→ What the task asks:
Reproduce the material below, replacing every occurrence of "tab" with "page" and leaving everything else unchanged.

· · · ·

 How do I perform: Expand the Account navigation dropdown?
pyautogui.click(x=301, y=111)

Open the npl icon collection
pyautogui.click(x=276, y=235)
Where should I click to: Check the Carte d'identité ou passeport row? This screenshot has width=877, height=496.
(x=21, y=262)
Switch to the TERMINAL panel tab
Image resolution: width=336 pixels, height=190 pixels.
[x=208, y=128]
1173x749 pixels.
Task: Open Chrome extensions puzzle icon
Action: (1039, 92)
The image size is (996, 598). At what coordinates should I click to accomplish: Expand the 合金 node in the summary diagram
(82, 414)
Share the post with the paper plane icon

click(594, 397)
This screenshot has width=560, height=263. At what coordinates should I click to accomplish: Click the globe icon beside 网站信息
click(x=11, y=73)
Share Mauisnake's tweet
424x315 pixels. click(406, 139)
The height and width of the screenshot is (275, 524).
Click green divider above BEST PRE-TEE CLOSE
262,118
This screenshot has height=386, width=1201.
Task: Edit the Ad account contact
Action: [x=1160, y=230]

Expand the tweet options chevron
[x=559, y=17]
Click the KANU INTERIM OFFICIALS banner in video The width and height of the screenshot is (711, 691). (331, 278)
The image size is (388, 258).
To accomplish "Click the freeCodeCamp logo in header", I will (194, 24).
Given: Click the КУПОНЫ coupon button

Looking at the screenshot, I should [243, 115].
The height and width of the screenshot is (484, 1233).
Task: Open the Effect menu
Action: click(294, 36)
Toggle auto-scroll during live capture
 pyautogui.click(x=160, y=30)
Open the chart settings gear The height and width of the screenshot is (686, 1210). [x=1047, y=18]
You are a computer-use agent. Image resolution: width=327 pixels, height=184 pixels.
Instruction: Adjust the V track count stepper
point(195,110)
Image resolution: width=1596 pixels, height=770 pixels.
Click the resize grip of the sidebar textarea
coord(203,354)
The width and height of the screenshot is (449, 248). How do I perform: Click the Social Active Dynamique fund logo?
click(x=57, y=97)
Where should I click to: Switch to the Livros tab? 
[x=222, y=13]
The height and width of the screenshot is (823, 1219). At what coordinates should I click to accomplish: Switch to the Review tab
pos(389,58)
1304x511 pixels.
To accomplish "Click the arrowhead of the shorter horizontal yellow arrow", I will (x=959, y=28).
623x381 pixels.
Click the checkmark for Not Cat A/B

· · · ·

→ Final result:
 How do I perform: Expand the Account navigation dropdown?
pyautogui.click(x=301, y=111)

Open the npl icon collection
pyautogui.click(x=276, y=235)
Where should I click to: Check the Carte d'identité ou passeport row? This screenshot has width=877, height=496.
(x=21, y=262)
Switch to the TERMINAL panel page
Image resolution: width=336 pixels, height=190 pixels.
[x=208, y=128]
1173x749 pixels.
Task: Open Chrome extensions puzzle icon
Action: (1039, 92)
The image size is (996, 598). At what coordinates should I click to accomplish: Expand the 合金 node in the summary diagram
(82, 414)
Share the post with the paper plane icon

click(594, 397)
This screenshot has width=560, height=263. At what coordinates should I click to accomplish: Click the globe icon beside 网站信息
click(x=11, y=73)
Share Mauisnake's tweet
424x315 pixels. click(406, 139)
The height and width of the screenshot is (275, 524).
Click green divider above BEST PRE-TEE CLOSE
262,118
This screenshot has height=386, width=1201.
Task: Edit the Ad account contact
Action: [x=1160, y=230]

Expand the tweet options chevron
[x=559, y=17]
Click the KANU INTERIM OFFICIALS banner in video The width and height of the screenshot is (711, 691). (331, 278)
The image size is (388, 258).
To accomplish "Click the freeCodeCamp logo in header", I will (194, 24).
Given: Click the КУПОНЫ coupon button

Looking at the screenshot, I should [243, 115].
The height and width of the screenshot is (484, 1233).
Task: Open the Effect menu
Action: click(294, 36)
Toggle auto-scroll during live capture
 pyautogui.click(x=160, y=30)
Open the chart settings gear The height and width of the screenshot is (686, 1210). [x=1047, y=18]
You are a computer-use agent. Image resolution: width=327 pixels, height=184 pixels.
Instruction: Adjust the V track count stepper
point(195,110)
Image resolution: width=1596 pixels, height=770 pixels.
Click the resize grip of the sidebar textarea
coord(203,354)
The width and height of the screenshot is (449, 248). How do I perform: Click the Social Active Dynamique fund logo?
click(x=57, y=97)
Where should I click to: Switch to the Livros page? 
[x=222, y=13]
The height and width of the screenshot is (823, 1219). At what coordinates should I click to accomplish: Switch to the Review page
pos(389,58)
1304x511 pixels.
To accomplish "Click the arrowhead of the shorter horizontal yellow arrow", I will (x=959, y=28).
623x381 pixels.
Click the checkmark for Not Cat A/B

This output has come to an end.